If you run PHoeNix with nextflow run cdcgov/phoenix ...
you may encounter this error:
N E X T F L O W ~ version 21.10.6
Project `cdcgov/phoenix` contains uncommitted changes -- Cannot switch to revision: v1.0.0
This happens when the pipeline was not allowed to run to completion and files were changed without the pipeline getting to the steps to reset them for the next run. To reset the pipeline run the following:
gzip ~/.nextflow/assets/cdcgov/phoenix/assets/databases/REFSEQ_20210820_Bacteria_complete.msh
rm -f ~/.nextflow/assets/cdcgov/phoenix/assets/databases/Ref_Seq/*.gz
If you run:
nextflow run cdcgov/phoenix -profile singularity,test -entry PHOENIX --kraken2db $PATH_TO_DB
You might run into an error that says something like:
N E X T F L O W ~ version 21.10.6
Project `cdcgov/phoenix` currently is sticked on revision: v1.0.0 -- you need to specify explicitly a revision with the option `-r` to use it
This is because you need to tell nextflow what version (tag/branch) of the PHoeNIx you want to run by using the -r
option.
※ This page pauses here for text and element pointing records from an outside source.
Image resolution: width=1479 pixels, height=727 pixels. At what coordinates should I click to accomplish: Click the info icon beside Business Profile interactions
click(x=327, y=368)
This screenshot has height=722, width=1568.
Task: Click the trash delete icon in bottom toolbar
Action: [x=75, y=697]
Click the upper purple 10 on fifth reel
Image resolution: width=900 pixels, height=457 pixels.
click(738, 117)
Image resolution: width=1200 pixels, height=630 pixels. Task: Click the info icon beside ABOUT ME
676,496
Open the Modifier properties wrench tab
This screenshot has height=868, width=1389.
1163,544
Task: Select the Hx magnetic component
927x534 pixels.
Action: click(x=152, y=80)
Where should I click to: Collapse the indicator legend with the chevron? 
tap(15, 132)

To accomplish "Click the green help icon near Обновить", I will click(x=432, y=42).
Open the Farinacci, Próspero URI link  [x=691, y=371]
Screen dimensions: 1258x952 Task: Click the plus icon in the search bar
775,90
So instead run:
nextflow run cdcgov/phoenix -r v1.0.0 -profile singularity,test -entry PHOENIX --kraken2db $PATH_TO_DB
For more information see the nf-core documentation
DISCLAIMER: The identification methods used and the data summarized are for public health surveillance or investigational purposes only and must NOT be communicated to the patient, their care provider, or placed in the patient’s medical record. These results should NOT be used for diagnosis, treatment, or assessment of individual patient health or management.